_EXERCISE GOAL_
From the line with "Given: Click the subtitle 油气藏生产动态分析专家" through the final line below, restate each line word for word and return nothing else.

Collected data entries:
* * *

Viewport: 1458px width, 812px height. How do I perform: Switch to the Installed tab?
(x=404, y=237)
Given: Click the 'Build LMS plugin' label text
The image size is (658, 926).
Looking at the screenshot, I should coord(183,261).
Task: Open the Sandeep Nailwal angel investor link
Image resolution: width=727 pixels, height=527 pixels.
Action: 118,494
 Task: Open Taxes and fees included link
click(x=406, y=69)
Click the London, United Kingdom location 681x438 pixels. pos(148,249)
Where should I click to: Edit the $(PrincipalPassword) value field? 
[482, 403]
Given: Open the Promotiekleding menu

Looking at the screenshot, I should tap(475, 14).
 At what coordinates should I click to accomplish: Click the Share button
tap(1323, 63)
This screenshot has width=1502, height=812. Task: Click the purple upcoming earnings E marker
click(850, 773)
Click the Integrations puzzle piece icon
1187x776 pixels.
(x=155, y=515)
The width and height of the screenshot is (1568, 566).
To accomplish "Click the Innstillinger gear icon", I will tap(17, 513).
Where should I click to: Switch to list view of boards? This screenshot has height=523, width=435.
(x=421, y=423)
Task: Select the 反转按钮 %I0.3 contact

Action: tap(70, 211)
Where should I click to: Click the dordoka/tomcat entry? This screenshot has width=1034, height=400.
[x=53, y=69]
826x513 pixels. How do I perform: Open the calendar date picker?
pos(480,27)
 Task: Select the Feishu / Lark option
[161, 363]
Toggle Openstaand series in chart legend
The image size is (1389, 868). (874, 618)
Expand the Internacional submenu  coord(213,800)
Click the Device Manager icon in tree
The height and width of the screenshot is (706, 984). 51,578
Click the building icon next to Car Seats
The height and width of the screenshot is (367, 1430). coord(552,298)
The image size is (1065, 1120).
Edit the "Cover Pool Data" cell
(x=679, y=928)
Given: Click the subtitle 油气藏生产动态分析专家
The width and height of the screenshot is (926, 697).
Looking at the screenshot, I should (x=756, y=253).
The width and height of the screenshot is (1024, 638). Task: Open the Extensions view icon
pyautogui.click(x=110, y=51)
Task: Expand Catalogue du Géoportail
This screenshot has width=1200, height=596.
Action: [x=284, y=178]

* * *

_WRITTEN REPLY_
Given: Click the subtitle 油气藏生产动态分析专家
The width and height of the screenshot is (926, 697).
Looking at the screenshot, I should (x=756, y=253).
The width and height of the screenshot is (1024, 638). Task: Open the Extensions view icon
pyautogui.click(x=110, y=51)
Task: Expand Catalogue du Géoportail
This screenshot has width=1200, height=596.
Action: [x=284, y=178]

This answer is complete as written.